Throughout the 1960s, there was an increasing, though still very limited focus on support to families. By and large, this took the form of diagnostic services, guidance and information.
Out of home respite also emerged. In Connecticut, for instance, a new system of admissions to residential services was developed.
This allowed parents to maintain guardianship while their sons and daughters (children and adults) were admitted to state facilities for a short period of time. Short term admissions were available from 24 hours to 6 months. Families could take vacations.
Individuals could be evaluated on a short term basis for semi-independent living. Families could weather a time of high stress.
By the end of the 1960s, respite care was understood to include the following:
- Homemaker services – a qualified, trained person comes into the home to provide temporary care. Demonstration projects for homemaker services and Home Training Specialist services were funded by Health, Education and Welfare (Children's Bureau and Division of Mental Retardation).

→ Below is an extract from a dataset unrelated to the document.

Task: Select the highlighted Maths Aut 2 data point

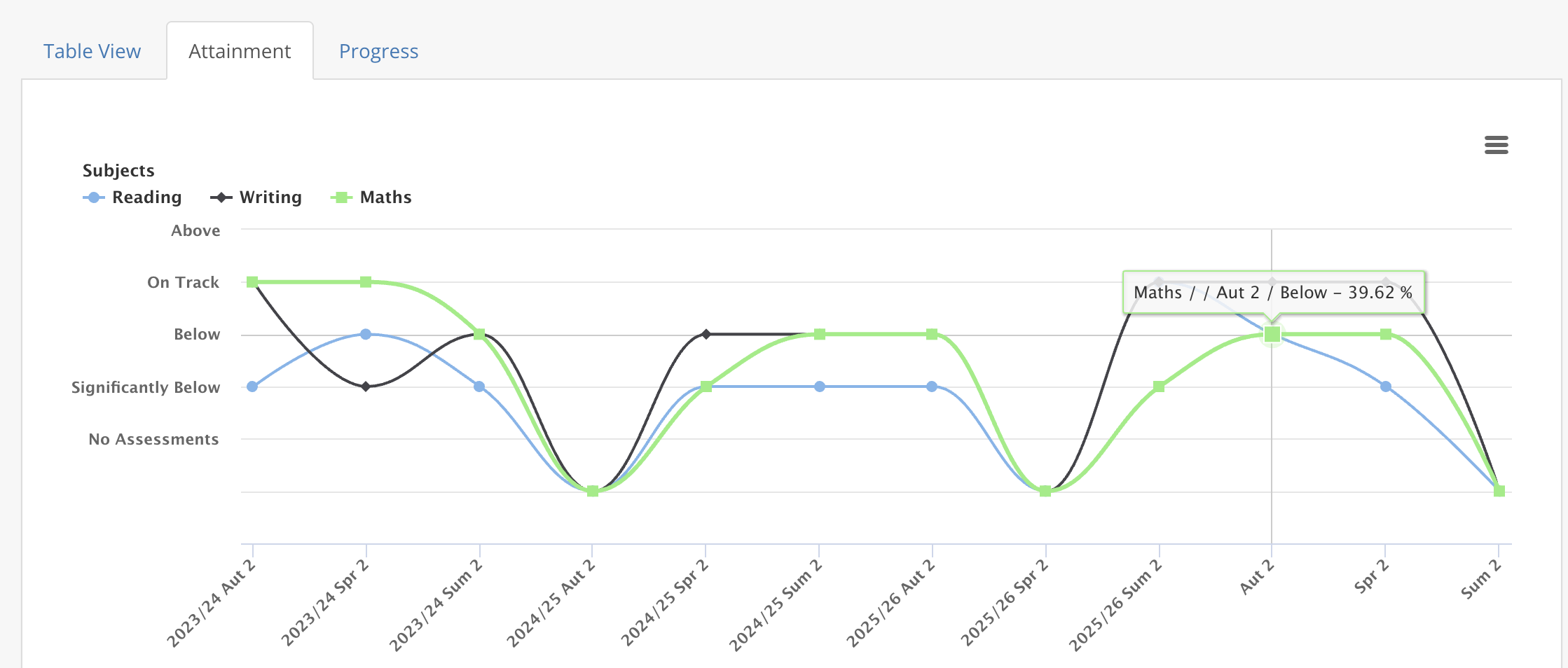Action: (x=1272, y=335)
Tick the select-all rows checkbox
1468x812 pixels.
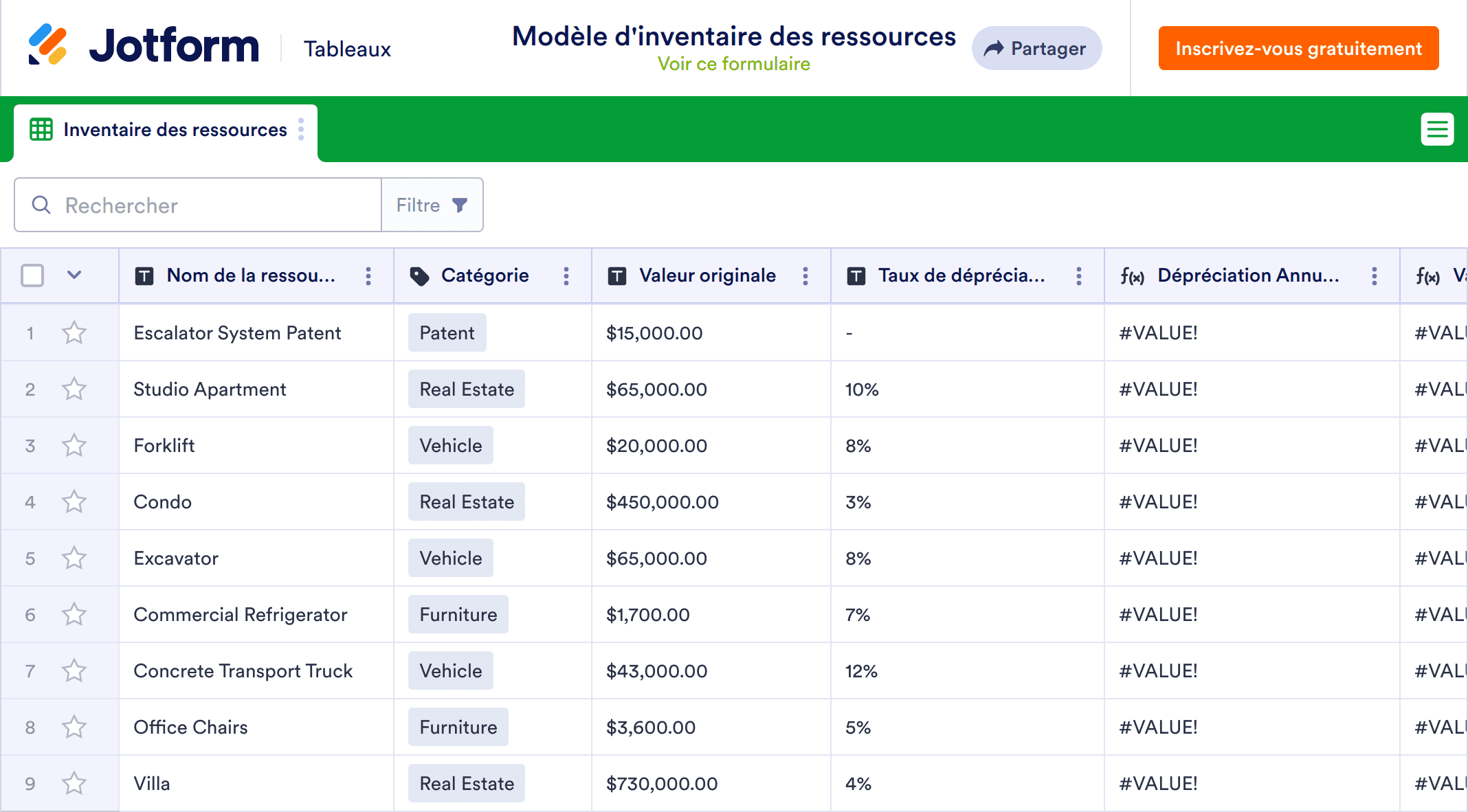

- Nursing services – typically through Visiting Nurse Associations or public health departments, nurses provide limited medical or nursing care to individuals and train family members in methods of self-help, nutrition and habilitation techniques.
- Qualified baby-sitting services – local parent groups sponsor intensive training programs offered by professionals.
- Out of home services – foster homes, temporary-care homes, family-group homes (4-6 people living with a family), group homes (seven to twelve people) with paid staff support, halfway houses, specialized nursing facilities, and state residential facilities.